While this may look pretty obvious, it hasn’t been put into practice yet by IP providers, who have so far modeled their businesses on flat monthly rates. This means they haven’t needed to bother with metered billing, but it also means that they’ve put themselves on something of a starvation diet as consumers demand more services at constantly falling price levels. It’s no secret in telecom that enhanced services offered in metered doses offer a chance to plump up the cash flow, but ISP-style businesses have no machinery and no experience here. It’s precisely this expertise that HP has packaged in the Internet Usage Manager.
Decision Trees and Neural Nets
Assuming you’ve got your data all collected into a coherent (and probably huge) data warehouse, you’ve got to figure out what sort of thing you’re trying to find and then use one of a number of rather sophisticated recipes for sifting through the data.
Returning to churn prevention, we said that we’d need to figure out which segments of our subscriber base were most likely to churn. We can do this, to take just two general examples, by decision trees or neural networks.
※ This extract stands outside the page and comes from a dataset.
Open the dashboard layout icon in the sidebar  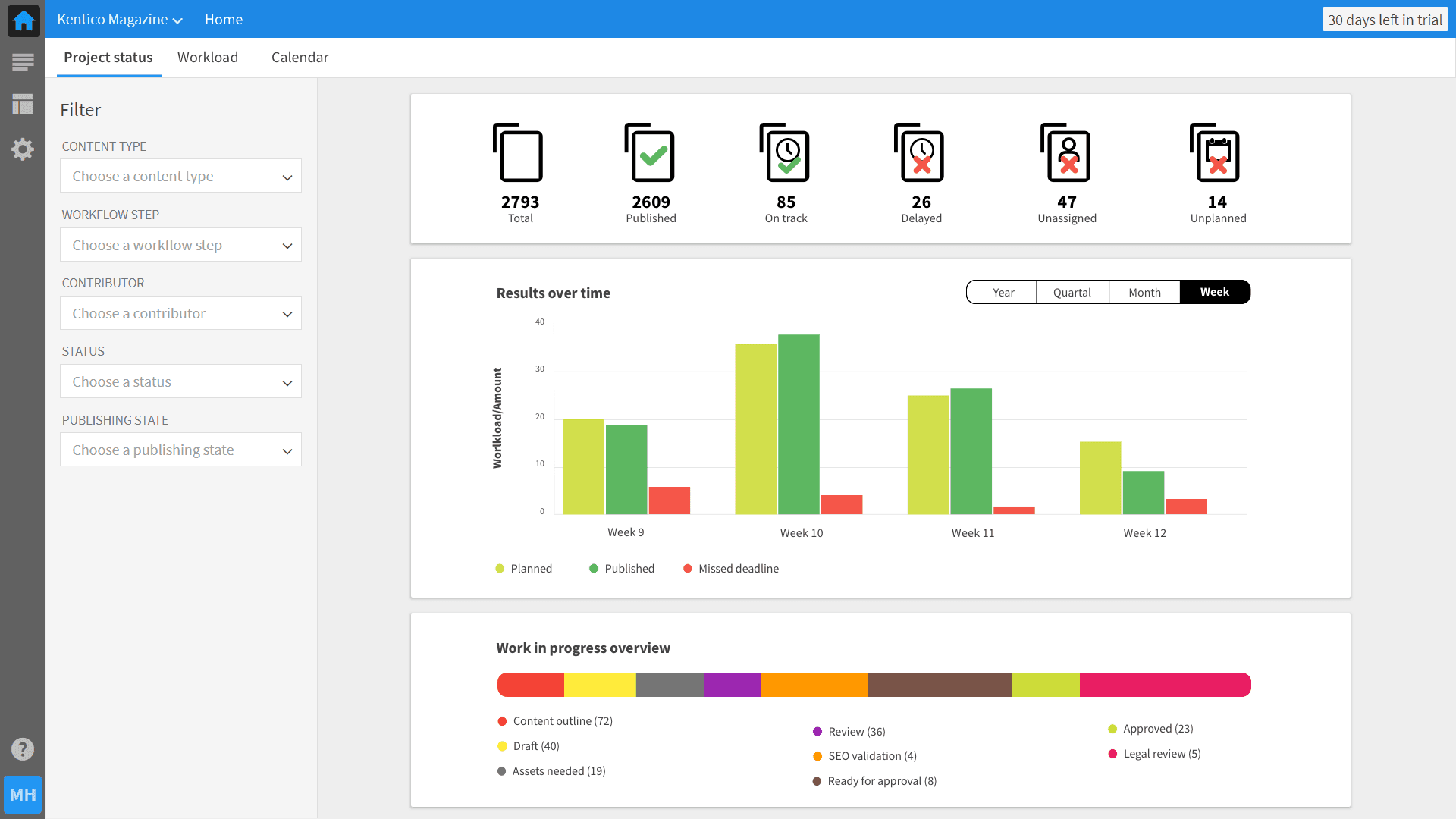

In either approach, we’re trying to look at all of each customer’s transactions, plus all the information we have on him or her. (We may have asked for basic information such as home address; we may have asked their opinions on surveys.) With all that info, we want to come up with the likelihood, expressed as a percentage, that they’ll bolt in the near future.
With a neural network approach, we consider all the possible relationships of the various kinds (or dimensions, as they are called) of data and provide a “weight” for each of the possible interconnections. The network of connections and weights is “taught” to be more accurate over time, by comparing the predictions it would have made in past customer histories with the actual churn outcomes, so that the weights for the various connections are adjusted and gradually fine tuned.
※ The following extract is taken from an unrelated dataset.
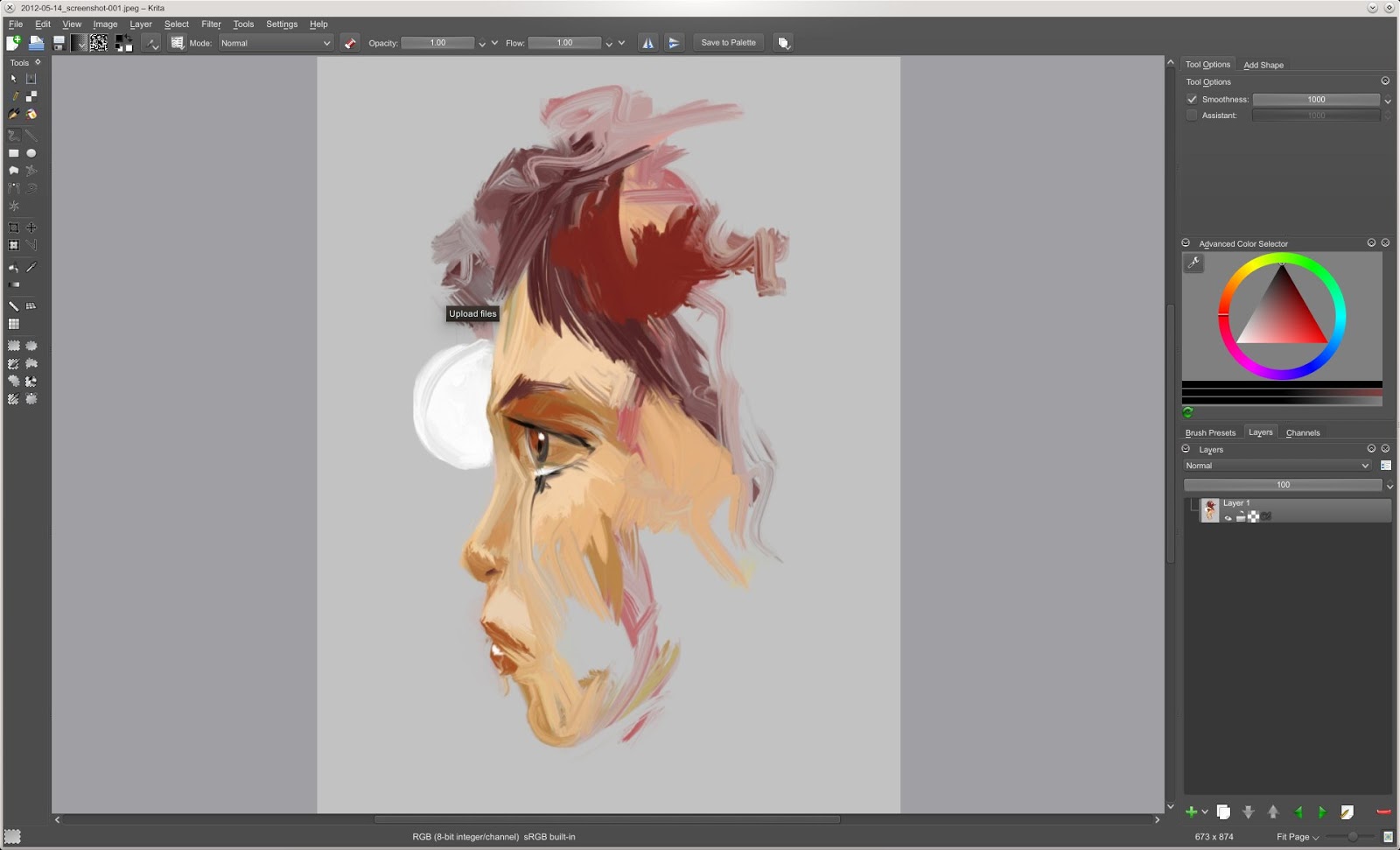Screen dimensions: 1400x850
Task: Open layer properties with the pencil-document icon
Action: (1346, 811)
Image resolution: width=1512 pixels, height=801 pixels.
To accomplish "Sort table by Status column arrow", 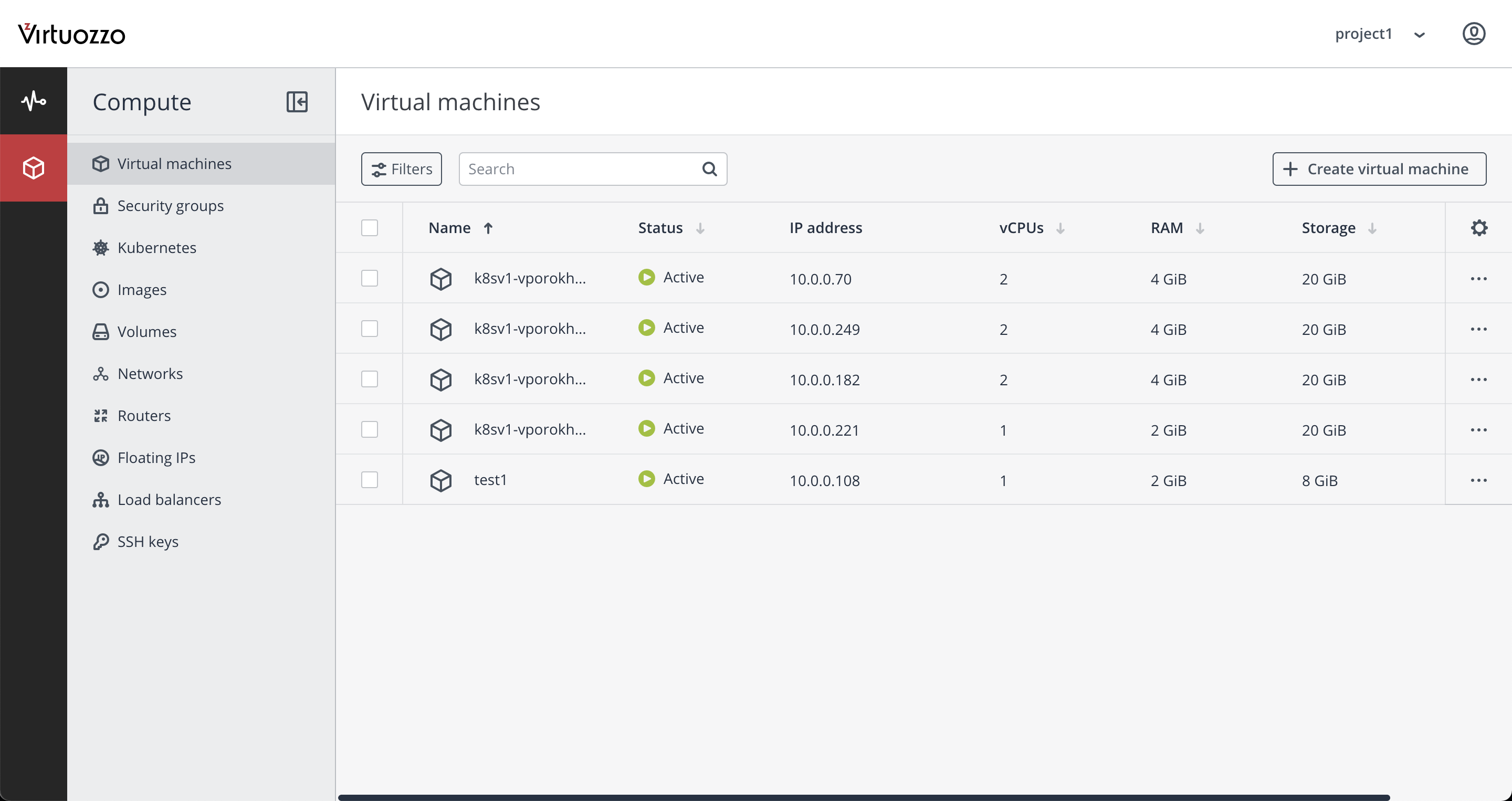I will (700, 228).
Although neural networks can, in some instances, make predictions with remarkable accuracy, the internal networks they create are extremely complex when used to consider, say, a thousand different dimensions of data. This makes them difficult to interpret. They keep the “secrets” of how a given customer was scored tightly bound up in the intricate interplay of network connections.
Decision trees, in contrast, are more straightforward. An algorithm designed to construct decision trees will try to find rules that repeatedly divide a customer base until finally only the customers with a high likelihood of churn are left. The algorithm will uncover rules that bring to mind Aristotelian syllogisms: “If the customer makes calls longer than some number of minutes, then they are more likely to churn.”
Why these rules are “true” may require further interpretation, of course. Maybe our pricing for long-distance calls isn’t competitive. Maybe one of our competitors has some capability that makes them more attractive (good pricing on tri-mode wireless handsets, for instance, which might be more attractive to frequent travelers who tend to make lengthy toll calls). Whatever the reason, the advantage of the decision tree approach is that it more clearly points to remedial action. Maybe we can call customers who are ferreted out by this rule and tie them down with a one-year contract with a lower per-minute rate.